◆ The problem
Reproduce the lines verbatim, beginning with the line that contains "Apply blockquote formatting" and continuing through the final line of the entries.
====== Task data ======
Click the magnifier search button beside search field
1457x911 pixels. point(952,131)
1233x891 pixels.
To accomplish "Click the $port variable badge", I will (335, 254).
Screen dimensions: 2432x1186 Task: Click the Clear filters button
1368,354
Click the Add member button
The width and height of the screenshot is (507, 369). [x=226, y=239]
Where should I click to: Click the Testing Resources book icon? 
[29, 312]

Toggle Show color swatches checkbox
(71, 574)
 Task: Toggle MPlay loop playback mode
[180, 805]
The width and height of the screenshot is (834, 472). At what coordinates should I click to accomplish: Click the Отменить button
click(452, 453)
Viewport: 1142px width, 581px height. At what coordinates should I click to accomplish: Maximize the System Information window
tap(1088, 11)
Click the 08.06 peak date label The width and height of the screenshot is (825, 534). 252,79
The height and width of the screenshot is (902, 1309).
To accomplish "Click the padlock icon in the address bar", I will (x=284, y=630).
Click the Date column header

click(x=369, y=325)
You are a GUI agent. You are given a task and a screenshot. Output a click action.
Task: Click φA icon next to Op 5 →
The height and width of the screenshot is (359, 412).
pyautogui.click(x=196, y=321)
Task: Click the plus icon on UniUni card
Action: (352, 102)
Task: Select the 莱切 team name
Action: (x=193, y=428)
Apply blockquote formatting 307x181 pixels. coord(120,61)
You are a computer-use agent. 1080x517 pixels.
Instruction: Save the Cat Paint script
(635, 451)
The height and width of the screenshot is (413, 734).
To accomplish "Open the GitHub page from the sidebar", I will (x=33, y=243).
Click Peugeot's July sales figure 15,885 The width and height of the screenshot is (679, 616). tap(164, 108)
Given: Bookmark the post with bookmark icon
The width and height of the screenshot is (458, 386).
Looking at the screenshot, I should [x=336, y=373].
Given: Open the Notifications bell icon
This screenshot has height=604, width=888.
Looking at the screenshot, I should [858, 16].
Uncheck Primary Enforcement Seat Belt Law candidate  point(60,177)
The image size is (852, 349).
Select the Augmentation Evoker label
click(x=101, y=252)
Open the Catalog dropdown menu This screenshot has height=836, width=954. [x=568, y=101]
======
◆ Answer to this task
Apply blockquote formatting 307x181 pixels. coord(120,61)
You are a computer-use agent. 1080x517 pixels.
Instruction: Save the Cat Paint script
(635, 451)
The height and width of the screenshot is (413, 734).
To accomplish "Open the GitHub page from the sidebar", I will (x=33, y=243).
Click Peugeot's July sales figure 15,885 The width and height of the screenshot is (679, 616). tap(164, 108)
Given: Bookmark the post with bookmark icon
The width and height of the screenshot is (458, 386).
Looking at the screenshot, I should [x=336, y=373].
Given: Open the Notifications bell icon
This screenshot has height=604, width=888.
Looking at the screenshot, I should [858, 16].
Uncheck Primary Enforcement Seat Belt Law candidate  point(60,177)
The image size is (852, 349).
Select the Augmentation Evoker label
click(x=101, y=252)
Open the Catalog dropdown menu This screenshot has height=836, width=954. [x=568, y=101]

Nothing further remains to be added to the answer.